Benji berdiri di lingkara tembakan tiga angka. Dia berhasil mencetak empat poin. Dilanjut Zaky hanya mencetak dua dan Bertram tiga. Sedangkan Derek dan Jody lima poin. Aku mendapat giliran terakhir. Saat aku memegang bola dan bersiap untuk melepar, jatungku serasa ingin copot. Bagaimana tidak, berdiri diantara orang-orang berpengalaman. Sungguh membuatklu salah tingkah. Hingga akhirnya aku berhasil mencetak lima angka. Sungguh memuaskan.

"Oke, Derek, Jody, dan Alek. Coba main ulang satu persatu. Yang gagal satu tembakan saja dinyatakan gugur." Benji memerikan bola ke Derek.

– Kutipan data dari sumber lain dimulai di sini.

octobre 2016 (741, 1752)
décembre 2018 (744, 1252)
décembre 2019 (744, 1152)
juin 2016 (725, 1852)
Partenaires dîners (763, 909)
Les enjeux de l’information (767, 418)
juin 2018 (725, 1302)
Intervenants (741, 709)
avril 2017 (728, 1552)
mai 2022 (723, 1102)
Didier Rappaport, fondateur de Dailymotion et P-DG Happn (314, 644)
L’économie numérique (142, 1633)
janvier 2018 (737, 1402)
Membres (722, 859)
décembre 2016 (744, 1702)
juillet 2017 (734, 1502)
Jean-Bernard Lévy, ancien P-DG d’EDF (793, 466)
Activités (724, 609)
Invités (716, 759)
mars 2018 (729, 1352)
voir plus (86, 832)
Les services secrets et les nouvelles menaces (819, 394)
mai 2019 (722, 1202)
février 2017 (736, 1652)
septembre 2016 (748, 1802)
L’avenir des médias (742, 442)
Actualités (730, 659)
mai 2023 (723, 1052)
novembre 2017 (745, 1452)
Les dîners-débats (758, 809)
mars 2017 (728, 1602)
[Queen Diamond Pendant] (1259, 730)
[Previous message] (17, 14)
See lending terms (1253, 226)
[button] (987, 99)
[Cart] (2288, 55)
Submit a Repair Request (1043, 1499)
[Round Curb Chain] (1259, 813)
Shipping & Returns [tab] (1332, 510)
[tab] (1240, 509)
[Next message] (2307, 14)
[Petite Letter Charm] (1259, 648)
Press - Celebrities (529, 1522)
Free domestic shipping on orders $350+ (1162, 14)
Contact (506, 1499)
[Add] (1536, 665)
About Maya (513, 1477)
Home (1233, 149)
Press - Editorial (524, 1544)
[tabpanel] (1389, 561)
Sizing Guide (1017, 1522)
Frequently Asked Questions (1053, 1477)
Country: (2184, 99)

Tidak perlu usaha keras bagi Jody melakukan tembakan ke ring demi mencetak angka tiga poin. Begitu pula Derek. Mungkin hanya aku yang perlu sedikit usaha keras. Putaran pertama semua berhasil, hingga ke putaran ke empat. Tapi di putran ke lima Derek melakukan ke salahan. Bola menatap papan pantul dan tidak masuk ke dalam ring. Jody melanjutkan. Dia berhasil. Saat giliranku. Aku gagal.

"Persaingan yang sulit," timpal Zaky. "Aku berharap kamu yang menang, Lek."

"Oke aku bermain menyerang dengan Derek dan Benji." Jody meraih bola dan kami semua bersiap.